Since I shared on how one can utilise quarterly data to predict if a company's Fiscal Year performance is on target , I also wanted to take this chance to add a important point on how a company can manipulate EPS and PE ratio, or Per Share data for that matter.

EPS and P/E ratio can be changed when a company engages in Share buy-backs. Now, share buy-backs are not necessarily a bad thing, as it increases the per share value that belongs to the shareholder, however, one should be wary that it does not necessarily represent true growth of the company.

How EPS manipulation happen?

When a company engages in buying back their own shares, it reduces the outstanding shares of the company. The net effect is that the PE ratio will look cheap.
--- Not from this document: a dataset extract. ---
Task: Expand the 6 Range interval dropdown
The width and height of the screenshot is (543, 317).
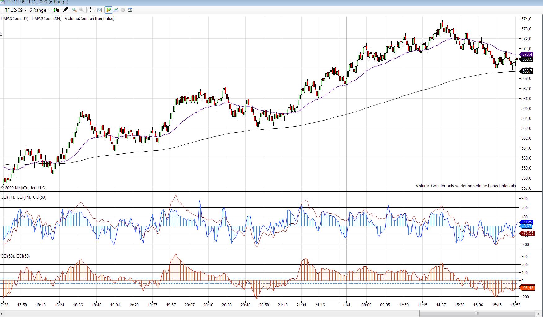Action: tap(39, 10)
Let's begin by understanding how EPS and P/E Ratio work:

Formula of EPS = Earnings/Total Outstanding Shares

Formula of P/E ratio= Current Share Price/EPS


An Example:

Earnings = $25m

Total Outstanding Shares = 10m

EPS = $25m/10m = $2.5

Share Price = $50

P/E Ratio = $50/$2.5 = 20x


Corporate action : Company buys 5m of its own share back, result in total outstanding 5m.


Effects of this action using the above example:

Earnings = $25m

Total Outstanding Shares = 5m

EPS = $25m/5m = $5

Share Price = $50

P/E Ratio = $50/$5 = 10x


When the number of outstanding shares fall, it increases the eps. This in turn improves the P/E ratio.

This gives the share price a certain degree of support or even push the share price up. One thing for sure, the P/E ratio will look cheap.


So ask yourself, does it make sense to you if the company is buying back at this price? Is there a better use for the cash they have on hand, or are they trying to improve the ratio to make it look attractive?

Remember to do your own due diligence before putting your hard-earned money into any company.